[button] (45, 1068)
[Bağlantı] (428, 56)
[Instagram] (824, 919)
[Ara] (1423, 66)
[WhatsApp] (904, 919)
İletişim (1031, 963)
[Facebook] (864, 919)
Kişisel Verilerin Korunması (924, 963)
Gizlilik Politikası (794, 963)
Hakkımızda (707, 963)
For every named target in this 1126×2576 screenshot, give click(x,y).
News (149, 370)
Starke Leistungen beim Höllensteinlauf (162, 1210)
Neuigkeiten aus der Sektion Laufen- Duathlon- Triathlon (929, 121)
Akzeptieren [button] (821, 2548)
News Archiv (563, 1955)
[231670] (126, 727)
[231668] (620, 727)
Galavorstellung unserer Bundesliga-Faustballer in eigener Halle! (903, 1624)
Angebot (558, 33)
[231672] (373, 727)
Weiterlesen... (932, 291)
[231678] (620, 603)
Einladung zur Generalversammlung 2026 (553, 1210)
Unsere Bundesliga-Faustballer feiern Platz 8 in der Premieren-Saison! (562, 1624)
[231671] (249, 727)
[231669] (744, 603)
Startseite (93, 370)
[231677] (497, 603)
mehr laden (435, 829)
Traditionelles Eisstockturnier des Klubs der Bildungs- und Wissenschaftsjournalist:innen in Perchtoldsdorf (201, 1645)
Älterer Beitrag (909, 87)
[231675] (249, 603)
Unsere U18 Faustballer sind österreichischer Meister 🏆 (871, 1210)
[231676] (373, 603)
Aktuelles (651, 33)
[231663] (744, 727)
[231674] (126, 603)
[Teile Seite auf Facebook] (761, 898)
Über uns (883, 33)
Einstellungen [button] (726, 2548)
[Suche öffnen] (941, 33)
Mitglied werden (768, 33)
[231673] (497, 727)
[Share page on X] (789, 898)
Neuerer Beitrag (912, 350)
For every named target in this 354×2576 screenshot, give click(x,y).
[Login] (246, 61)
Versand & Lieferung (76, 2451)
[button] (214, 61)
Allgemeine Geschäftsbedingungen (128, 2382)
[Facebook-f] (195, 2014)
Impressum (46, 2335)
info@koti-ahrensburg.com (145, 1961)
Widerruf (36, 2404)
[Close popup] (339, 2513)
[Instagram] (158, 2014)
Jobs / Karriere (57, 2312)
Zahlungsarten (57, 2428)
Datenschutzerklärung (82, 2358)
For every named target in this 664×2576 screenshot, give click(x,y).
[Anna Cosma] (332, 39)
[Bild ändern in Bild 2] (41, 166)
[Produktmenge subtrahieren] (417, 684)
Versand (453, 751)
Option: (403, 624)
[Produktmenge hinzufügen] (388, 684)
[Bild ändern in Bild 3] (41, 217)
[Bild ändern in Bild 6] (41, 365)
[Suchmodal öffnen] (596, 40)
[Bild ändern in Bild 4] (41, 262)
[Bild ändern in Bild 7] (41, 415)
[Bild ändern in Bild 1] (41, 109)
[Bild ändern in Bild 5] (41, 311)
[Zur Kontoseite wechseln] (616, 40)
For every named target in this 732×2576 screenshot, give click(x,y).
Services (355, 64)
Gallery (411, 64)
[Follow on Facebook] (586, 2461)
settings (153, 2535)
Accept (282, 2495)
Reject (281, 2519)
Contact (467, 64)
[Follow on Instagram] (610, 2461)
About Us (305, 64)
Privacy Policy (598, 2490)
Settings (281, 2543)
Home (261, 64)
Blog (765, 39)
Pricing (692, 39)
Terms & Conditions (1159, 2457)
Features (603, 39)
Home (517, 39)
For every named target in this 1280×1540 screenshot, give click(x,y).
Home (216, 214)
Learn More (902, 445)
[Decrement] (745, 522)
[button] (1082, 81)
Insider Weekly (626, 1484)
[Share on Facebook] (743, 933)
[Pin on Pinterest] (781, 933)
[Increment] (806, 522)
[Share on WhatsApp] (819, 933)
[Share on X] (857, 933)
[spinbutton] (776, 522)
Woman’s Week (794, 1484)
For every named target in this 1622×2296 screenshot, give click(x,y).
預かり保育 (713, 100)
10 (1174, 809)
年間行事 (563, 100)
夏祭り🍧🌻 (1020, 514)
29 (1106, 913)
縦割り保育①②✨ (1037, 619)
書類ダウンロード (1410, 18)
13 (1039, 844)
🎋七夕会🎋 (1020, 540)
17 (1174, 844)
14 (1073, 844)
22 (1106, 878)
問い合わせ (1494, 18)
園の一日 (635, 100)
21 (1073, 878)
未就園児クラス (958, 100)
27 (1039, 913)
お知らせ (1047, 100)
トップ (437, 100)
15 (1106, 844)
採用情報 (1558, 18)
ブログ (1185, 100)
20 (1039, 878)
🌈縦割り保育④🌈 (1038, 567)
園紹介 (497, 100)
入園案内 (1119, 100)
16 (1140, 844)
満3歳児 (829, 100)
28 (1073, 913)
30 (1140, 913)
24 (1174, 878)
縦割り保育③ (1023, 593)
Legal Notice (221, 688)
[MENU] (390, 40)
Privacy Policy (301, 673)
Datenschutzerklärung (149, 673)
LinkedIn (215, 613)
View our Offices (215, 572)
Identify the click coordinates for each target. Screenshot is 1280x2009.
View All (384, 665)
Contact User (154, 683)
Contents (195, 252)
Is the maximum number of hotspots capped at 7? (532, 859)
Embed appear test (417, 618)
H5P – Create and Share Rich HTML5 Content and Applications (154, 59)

○ ○ ○ ○ ○

**Problem to solve:** Give back the records above exactly, limited to the lines between the one holding "[231670] (126, 727)" and the one holding "Home (517, 39)", inclusive.

**Your solution:**
[231670] (126, 727)
[231668] (620, 727)
Galavorstellung unserer Bundesliga-Faustballer in eigener Halle! (903, 1624)
Angebot (558, 33)
[231672] (373, 727)
Weiterlesen... (932, 291)
[231678] (620, 603)
Einladung zur Generalversammlung 2026 (553, 1210)
Unsere Bundesliga-Faustballer feiern Platz 8 in der Premieren-Saison! (562, 1624)
[231671] (249, 727)
[231669] (744, 603)
Startseite (93, 370)
[231677] (497, 603)
mehr laden (435, 829)
Traditionelles Eisstockturnier des Klubs der Bildungs- und Wissenschaftsjournalist:innen in Perchtoldsdorf (201, 1645)
Älterer Beitrag (909, 87)
[231675] (249, 603)
Unsere U18 Faustballer sind österreichischer Meister 🏆 (871, 1210)
[231676] (373, 603)
Aktuelles (651, 33)
[231663] (744, 727)
[231674] (126, 603)
[Teile Seite auf Facebook] (761, 898)
Über uns (883, 33)
Einstellungen [button] (726, 2548)
[Suche öffnen] (941, 33)
Mitglied werden (768, 33)
[231673] (497, 727)
[Share page on X] (789, 898)
Neuerer Beitrag (912, 350)
For every named target in this 354×2576 screenshot, give click(x,y).
[Login] (246, 61)
Versand & Lieferung (76, 2451)
[button] (214, 61)
Allgemeine Geschäftsbedingungen (128, 2382)
[Facebook-f] (195, 2014)
Impressum (46, 2335)
info@koti-ahrensburg.com (145, 1961)
Widerruf (36, 2404)
[Close popup] (339, 2513)
[Instagram] (158, 2014)
Jobs / Karriere (57, 2312)
Zahlungsarten (57, 2428)
Datenschutzerklärung (82, 2358)
For every named target in this 664×2576 screenshot, give click(x,y).
[Anna Cosma] (332, 39)
[Bild ändern in Bild 2] (41, 166)
[Produktmenge subtrahieren] (417, 684)
Versand (453, 751)
Option: (403, 624)
[Produktmenge hinzufügen] (388, 684)
[Bild ändern in Bild 3] (41, 217)
[Bild ändern in Bild 6] (41, 365)
[Suchmodal öffnen] (596, 40)
[Bild ändern in Bild 4] (41, 262)
[Bild ändern in Bild 7] (41, 415)
[Bild ändern in Bild 1] (41, 109)
[Bild ändern in Bild 5] (41, 311)
[Zur Kontoseite wechseln] (616, 40)
For every named target in this 732×2576 screenshot, give click(x,y).
Services (355, 64)
Gallery (411, 64)
[Follow on Facebook] (586, 2461)
settings (153, 2535)
Accept (282, 2495)
Reject (281, 2519)
Contact (467, 64)
[Follow on Instagram] (610, 2461)
About Us (305, 64)
Privacy Policy (598, 2490)
Settings (281, 2543)
Home (261, 64)
Blog (765, 39)
Pricing (692, 39)
Terms & Conditions (1159, 2457)
Features (603, 39)
Home (517, 39)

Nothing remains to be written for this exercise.